Tschechiens neuer Präsident Zeman: Schillernder Linkspopulist

Mit 55 Prozent der Stimmen wurde Milos Zeman in der Stichwahl zum neuen tschechischen Präsidenten gewählt. Er gilt als europafreundlicher als sein Vorgänger Vaclav Klaus.

Am Ziel: Milos Zeman, hier noch bei einer der TV-Debatten vor der Wahl. Bild: reuters

PRAG dapd | Aus der ersten Direktwahl des Präsidenten der Tschechischen Republik ist der Linkspopulist Milos Zeman als Sieger hervorgegangen. Nach Auszählung aller Wahlzettel setzte sich nach Angaben des Statistikamtes der Ex-Regierungschef am Samstag mit rund 55 Prozent gegen seinen konservativen Konkurrenten Karel Fürst zu Schwarzenberg durch, auf den rund 45 Prozent der Stimmen entfielen.

Dabei hatte sich auch der derzeitige Außenminister Schwarzenberg in der Stichwahl um das Präsidentenamt gute Chancen auf den Einzug in die Prager Burg ausgerechnet. Doch die letzten Umfragen vor der zweitägigen Abstimmung, die am Freitag begonnen hatte, deuteten schon einen leichten Vorsprung Zemans an.

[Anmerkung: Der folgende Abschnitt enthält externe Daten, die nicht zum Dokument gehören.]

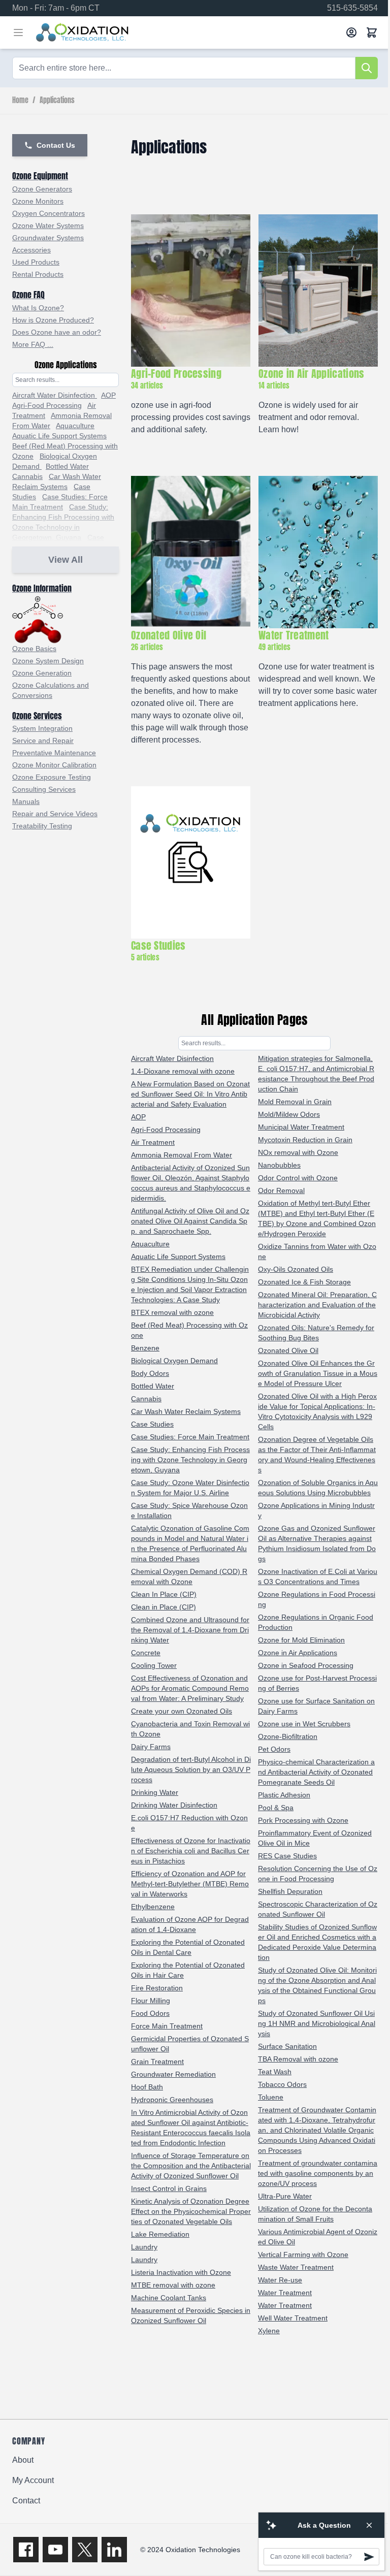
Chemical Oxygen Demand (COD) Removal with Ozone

Dessen Anhänger brachen nach Bekanntgabe der Ergebnisse in Prag in Jubel aus und ließen ihn vor seiner Wahlkampfzentrale hochleben. „Ich verspreche, als direkt gewählter Präsident zu versuchen, die Stimme aller Bürger zu sein“, kündigte Zeman in einer ersten Stellungnahme an. Sein Konkurrent Schwarzenberg brachte seine Wahlschlappe indes mit den unpopulären Sparmaßnahmen der Regierung in Verbindung. „Das hat mir definitiv nicht geholfen“, erklärte er. Zugleich bot Schwarzenberg an, weiterhin als Außenminister an Bord bleiben zu wollen.

Der 68-jährige Zeman löst den Euroskeptiker Vaclav Klaus am 7. März im Amt ab. Dieser hatte die im vergangenen Februar verabschiedete Verfassungsänderung, die erstmals eine Direktwahl des Staatsoberhauptes ermöglicht, als „fatalen Fehler“ bezeichnet. Seit der Spaltung der ehemaligen Tschechoslowakei im Jahre 1993 wurde Tschechien von zwei parlamentarisch gewählten Präsidenten geführt. Vor Klaus hatte der Dichter und Dissident Vaclav Havel (1993-2003) das höchste Staatsamt inne.

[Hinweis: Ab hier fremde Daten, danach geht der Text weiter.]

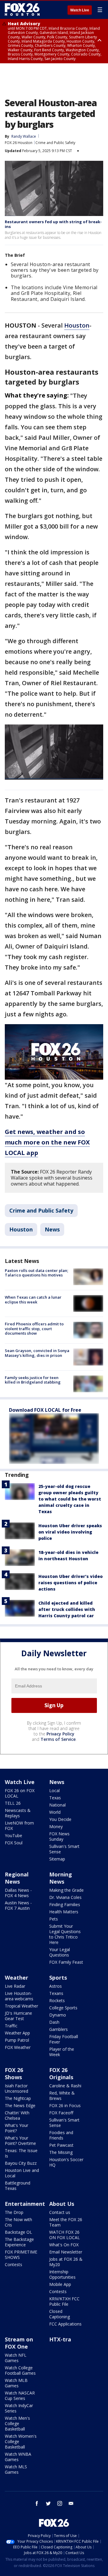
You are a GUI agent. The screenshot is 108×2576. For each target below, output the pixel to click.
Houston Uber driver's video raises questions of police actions (70, 1582)
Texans (56, 1993)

Milos Zeman gehört zu den schillernderen Figuren der Prager Politikszene. Zwischen 1998 und 2002 war der Kettenraucher Chef einer linksliberalen Minderheitsregierung. Später zerstritt er sich mit seiner sozialdemokratischen Partei CSSD und gründete 2009 die Bürgerrechtspartei SPOZ.

Umstrittene Äußerungen

In seiner Zeit als Ministerpräsident hatte Zeman mit umstrittenen Äußerungen international für Schlagzeilen gesorgt. So verglich er einmal den verstorbenen palästinensischen Präsidenten Jassir Arafat mit Adolf Hitler und handelte sich damit scharfe Kritik der EU und der Arabischen Liga ein.

Fast 25 Jahre nach dem Ende des Kommunismus gilt Zeman nun vielen als Hoffnungsträger der Wendeverlierer in den ländlichen Regionen. Zeman studierte Ökonomie und hegt für Tschechien „die Vision eines Sozialstaats nach skandinavischem Vorbild“. Zugleich kündigte er an, sich „durch regelmäßige Auftritte in Kabinett und Parlament¶ aktiv in die Regierungspolitik einmischen zu wollen.

Gemäß der tschechischen Verfassung verfügt der Präsident allenfalls über eine beschränkte Macht, die Regierungsgeschäfte führt der Ministerpräsident und sein Kabinett. Allerdings kann der Präsident nach Neuwahlen den Regierungschef, Direktoriumsmitglieder der Zentralbank und mit Zustimmung des Oberhauses auch Verfassungsrichter ernennen.